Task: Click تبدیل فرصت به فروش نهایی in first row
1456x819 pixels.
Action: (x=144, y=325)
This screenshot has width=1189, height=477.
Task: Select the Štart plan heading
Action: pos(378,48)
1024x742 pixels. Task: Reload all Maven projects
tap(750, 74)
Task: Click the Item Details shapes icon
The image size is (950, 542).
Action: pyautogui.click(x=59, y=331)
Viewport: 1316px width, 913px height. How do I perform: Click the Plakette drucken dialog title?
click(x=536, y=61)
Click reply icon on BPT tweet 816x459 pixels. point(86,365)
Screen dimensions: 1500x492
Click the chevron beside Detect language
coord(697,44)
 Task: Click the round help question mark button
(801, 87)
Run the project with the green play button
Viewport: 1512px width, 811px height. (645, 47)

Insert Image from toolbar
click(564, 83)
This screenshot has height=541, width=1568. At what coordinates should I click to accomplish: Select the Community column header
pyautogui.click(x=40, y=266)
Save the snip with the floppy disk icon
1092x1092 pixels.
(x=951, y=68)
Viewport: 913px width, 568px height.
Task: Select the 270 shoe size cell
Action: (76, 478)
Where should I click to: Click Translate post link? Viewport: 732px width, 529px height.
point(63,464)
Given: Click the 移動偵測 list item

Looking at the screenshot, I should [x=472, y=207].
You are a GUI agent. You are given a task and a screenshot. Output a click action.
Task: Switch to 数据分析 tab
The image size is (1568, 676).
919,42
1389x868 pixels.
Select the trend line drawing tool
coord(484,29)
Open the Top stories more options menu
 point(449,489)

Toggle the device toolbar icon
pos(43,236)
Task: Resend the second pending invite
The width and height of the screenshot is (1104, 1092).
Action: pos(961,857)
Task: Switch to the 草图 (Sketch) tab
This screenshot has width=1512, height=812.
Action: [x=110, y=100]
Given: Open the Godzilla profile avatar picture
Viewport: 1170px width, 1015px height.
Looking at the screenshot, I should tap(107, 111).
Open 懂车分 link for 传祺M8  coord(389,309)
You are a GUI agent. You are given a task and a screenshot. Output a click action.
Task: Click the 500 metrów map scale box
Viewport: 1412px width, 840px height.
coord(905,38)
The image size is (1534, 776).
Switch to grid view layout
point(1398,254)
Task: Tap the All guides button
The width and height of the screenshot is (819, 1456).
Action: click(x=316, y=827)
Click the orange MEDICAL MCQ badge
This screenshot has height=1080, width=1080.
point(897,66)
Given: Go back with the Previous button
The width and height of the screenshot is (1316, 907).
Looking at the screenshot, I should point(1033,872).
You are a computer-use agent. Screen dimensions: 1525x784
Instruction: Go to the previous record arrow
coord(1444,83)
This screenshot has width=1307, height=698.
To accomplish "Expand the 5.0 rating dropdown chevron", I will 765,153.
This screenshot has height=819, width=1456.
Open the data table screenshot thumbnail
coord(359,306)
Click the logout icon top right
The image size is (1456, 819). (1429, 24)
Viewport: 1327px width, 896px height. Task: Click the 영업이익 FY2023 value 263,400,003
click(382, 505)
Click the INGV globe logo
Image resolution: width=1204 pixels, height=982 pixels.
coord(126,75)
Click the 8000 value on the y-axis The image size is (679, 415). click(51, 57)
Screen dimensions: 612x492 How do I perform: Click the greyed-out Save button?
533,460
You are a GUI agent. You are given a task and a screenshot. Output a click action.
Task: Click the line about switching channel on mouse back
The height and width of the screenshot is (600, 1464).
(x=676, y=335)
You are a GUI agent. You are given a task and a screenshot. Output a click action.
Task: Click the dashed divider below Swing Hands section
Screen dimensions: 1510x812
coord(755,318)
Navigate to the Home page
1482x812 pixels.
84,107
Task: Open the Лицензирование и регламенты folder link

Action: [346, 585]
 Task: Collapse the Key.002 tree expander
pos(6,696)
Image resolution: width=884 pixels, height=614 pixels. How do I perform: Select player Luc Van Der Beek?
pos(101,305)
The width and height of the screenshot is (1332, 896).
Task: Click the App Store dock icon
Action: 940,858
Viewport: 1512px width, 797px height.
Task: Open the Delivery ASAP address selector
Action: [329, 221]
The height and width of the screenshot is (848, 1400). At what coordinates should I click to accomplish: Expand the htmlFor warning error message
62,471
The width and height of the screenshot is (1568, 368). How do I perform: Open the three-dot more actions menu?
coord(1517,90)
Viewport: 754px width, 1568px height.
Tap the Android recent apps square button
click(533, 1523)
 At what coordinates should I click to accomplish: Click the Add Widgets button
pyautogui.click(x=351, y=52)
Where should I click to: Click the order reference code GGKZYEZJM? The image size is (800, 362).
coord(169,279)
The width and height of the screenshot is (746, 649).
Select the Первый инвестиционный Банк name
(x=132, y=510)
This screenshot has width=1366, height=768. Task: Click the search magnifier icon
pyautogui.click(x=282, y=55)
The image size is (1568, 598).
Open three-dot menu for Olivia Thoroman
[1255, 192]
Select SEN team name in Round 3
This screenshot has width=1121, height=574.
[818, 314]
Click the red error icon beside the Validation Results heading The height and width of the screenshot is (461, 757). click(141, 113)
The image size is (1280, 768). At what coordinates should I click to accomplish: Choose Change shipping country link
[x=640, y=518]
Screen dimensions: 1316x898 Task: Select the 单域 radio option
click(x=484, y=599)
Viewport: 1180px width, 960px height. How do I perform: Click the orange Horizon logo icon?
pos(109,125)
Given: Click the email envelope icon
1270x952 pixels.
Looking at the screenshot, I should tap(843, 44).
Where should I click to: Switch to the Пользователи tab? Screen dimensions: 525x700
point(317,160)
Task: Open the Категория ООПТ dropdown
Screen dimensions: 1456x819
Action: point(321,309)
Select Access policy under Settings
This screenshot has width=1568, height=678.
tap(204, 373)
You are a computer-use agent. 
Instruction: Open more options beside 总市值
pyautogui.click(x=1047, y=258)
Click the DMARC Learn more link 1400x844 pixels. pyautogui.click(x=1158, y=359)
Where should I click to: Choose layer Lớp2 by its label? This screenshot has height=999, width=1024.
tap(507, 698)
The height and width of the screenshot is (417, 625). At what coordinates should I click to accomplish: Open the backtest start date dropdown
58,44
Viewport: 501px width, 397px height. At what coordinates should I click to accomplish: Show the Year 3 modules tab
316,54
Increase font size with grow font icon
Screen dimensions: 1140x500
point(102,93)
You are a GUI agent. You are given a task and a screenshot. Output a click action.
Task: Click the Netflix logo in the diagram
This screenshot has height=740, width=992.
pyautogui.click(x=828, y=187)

§

WRITTEN PROBLEM » Please repeat all the records above with "Screen dimensions" changed to "Screen size" everywhere it appears, leaving everything else as it is.

WORKED ANSWER »
Task: Click تبدیل فرصت به فروش نهایی in first row
1456x819 pixels.
Action: (x=144, y=325)
This screenshot has width=1189, height=477.
Task: Select the Štart plan heading
Action: pos(378,48)
1024x742 pixels. Task: Reload all Maven projects
tap(750, 74)
Task: Click the Item Details shapes icon
The image size is (950, 542).
Action: pyautogui.click(x=59, y=331)
Viewport: 1316px width, 913px height. How do I perform: Click the Plakette drucken dialog title?
click(x=536, y=61)
Click reply icon on BPT tweet 816x459 pixels. point(86,365)
Screen size: 1500x492
Click the chevron beside Detect language
coord(697,44)
 Task: Click the round help question mark button
(801, 87)
Run the project with the green play button
Viewport: 1512px width, 811px height. (645, 47)

Insert Image from toolbar
click(564, 83)
This screenshot has height=541, width=1568. At what coordinates should I click to accomplish: Select the Community column header
pyautogui.click(x=40, y=266)
Save the snip with the floppy disk icon
1092x1092 pixels.
(x=951, y=68)
Viewport: 913px width, 568px height.
Task: Select the 270 shoe size cell
Action: (76, 478)
Where should I click to: Click Translate post link? Viewport: 732px width, 529px height.
point(63,464)
Given: Click the 移動偵測 list item

Looking at the screenshot, I should [x=472, y=207].
You are a GUI agent. You are given a task and a screenshot. Output a click action.
Task: Switch to 数据分析 tab
The image size is (1568, 676).
919,42
1389x868 pixels.
Select the trend line drawing tool
coord(484,29)
Open the Top stories more options menu
 point(449,489)

Toggle the device toolbar icon
pos(43,236)
Task: Resend the second pending invite
The width and height of the screenshot is (1104, 1092).
Action: pos(961,857)
Task: Switch to the 草图 (Sketch) tab
This screenshot has width=1512, height=812.
Action: [x=110, y=100]
Given: Open the Godzilla profile avatar picture
Viewport: 1170px width, 1015px height.
Looking at the screenshot, I should tap(107, 111).
Open 懂车分 link for 传祺M8  coord(389,309)
You are a GUI agent. You are given a task and a screenshot. Output a click action.
Task: Click the 500 metrów map scale box
Viewport: 1412px width, 840px height.
coord(905,38)
The image size is (1534, 776).
Switch to grid view layout
point(1398,254)
Task: Tap the All guides button
The width and height of the screenshot is (819, 1456).
Action: click(x=316, y=827)
Click the orange MEDICAL MCQ badge
This screenshot has height=1080, width=1080.
point(897,66)
Given: Go back with the Previous button
The width and height of the screenshot is (1316, 907).
Looking at the screenshot, I should point(1033,872).
You are a computer-use agent. Screen size: 1525x784
Instruction: Go to the previous record arrow
coord(1444,83)
This screenshot has width=1307, height=698.
To accomplish "Expand the 5.0 rating dropdown chevron", I will 765,153.
This screenshot has height=819, width=1456.
Open the data table screenshot thumbnail
coord(359,306)
Click the logout icon top right
The image size is (1456, 819). (1429, 24)
Viewport: 1327px width, 896px height. Task: Click the 영업이익 FY2023 value 263,400,003
click(382, 505)
Click the INGV globe logo
Image resolution: width=1204 pixels, height=982 pixels.
coord(126,75)
Click the 8000 value on the y-axis The image size is (679, 415). click(51, 57)
Screen size: 612x492 How do I perform: Click the greyed-out Save button?
533,460
You are a GUI agent. You are given a task and a screenshot. Output a click action.
Task: Click the line about switching channel on mouse back
The height and width of the screenshot is (600, 1464).
(x=676, y=335)
You are a GUI agent. You are given a task and a screenshot. Output a click action.
Task: Click the dashed divider below Swing Hands section
Screen size: 1510x812
coord(755,318)
Navigate to the Home page
1482x812 pixels.
84,107
Task: Open the Лицензирование и регламенты folder link

Action: [346, 585]
 Task: Collapse the Key.002 tree expander
pos(6,696)
Image resolution: width=884 pixels, height=614 pixels. How do I perform: Select player Luc Van Der Beek?
pos(101,305)
The width and height of the screenshot is (1332, 896).
Task: Click the App Store dock icon
Action: 940,858
Viewport: 1512px width, 797px height.
Task: Open the Delivery ASAP address selector
Action: [329, 221]
The height and width of the screenshot is (848, 1400). At what coordinates should I click to accomplish: Expand the htmlFor warning error message
62,471
The width and height of the screenshot is (1568, 368). How do I perform: Open the three-dot more actions menu?
coord(1517,90)
Viewport: 754px width, 1568px height.
Tap the Android recent apps square button
click(533, 1523)
 At what coordinates should I click to accomplish: Click the Add Widgets button
pyautogui.click(x=351, y=52)
Where should I click to: Click the order reference code GGKZYEZJM? The image size is (800, 362).
coord(169,279)
The width and height of the screenshot is (746, 649).
Select the Первый инвестиционный Банк name
(x=132, y=510)
This screenshot has width=1366, height=768. Task: Click the search magnifier icon
pyautogui.click(x=282, y=55)
The image size is (1568, 598).
Open three-dot menu for Olivia Thoroman
[1255, 192]
Select SEN team name in Round 3
This screenshot has width=1121, height=574.
[818, 314]
Click the red error icon beside the Validation Results heading The height and width of the screenshot is (461, 757). click(141, 113)
The image size is (1280, 768). At what coordinates should I click to accomplish: Choose Change shipping country link
[x=640, y=518]
Screen size: 1316x898 Task: Select the 单域 radio option
click(x=484, y=599)
Viewport: 1180px width, 960px height. How do I perform: Click the orange Horizon logo icon?
pos(109,125)
Given: Click the email envelope icon
1270x952 pixels.
Looking at the screenshot, I should tap(843, 44).
Where should I click to: Switch to the Пользователи tab? Screen size: 525x700
point(317,160)
Task: Open the Категория ООПТ dropdown
Screen size: 1456x819
Action: point(321,309)
Select Access policy under Settings
This screenshot has width=1568, height=678.
tap(204, 373)
You are a computer-use agent. 
Instruction: Open more options beside 总市值
pyautogui.click(x=1047, y=258)
Click the DMARC Learn more link 1400x844 pixels. pyautogui.click(x=1158, y=359)
Where should I click to: Choose layer Lớp2 by its label? This screenshot has height=999, width=1024.
tap(507, 698)
The height and width of the screenshot is (417, 625). At what coordinates should I click to accomplish: Open the backtest start date dropdown
58,44
Viewport: 501px width, 397px height. At what coordinates should I click to accomplish: Show the Year 3 modules tab
316,54
Increase font size with grow font icon
Screen size: 1140x500
point(102,93)
You are a GUI agent. You are given a task and a screenshot. Output a click action.
Task: Click the Netflix logo in the diagram
This screenshot has height=740, width=992.
pyautogui.click(x=828, y=187)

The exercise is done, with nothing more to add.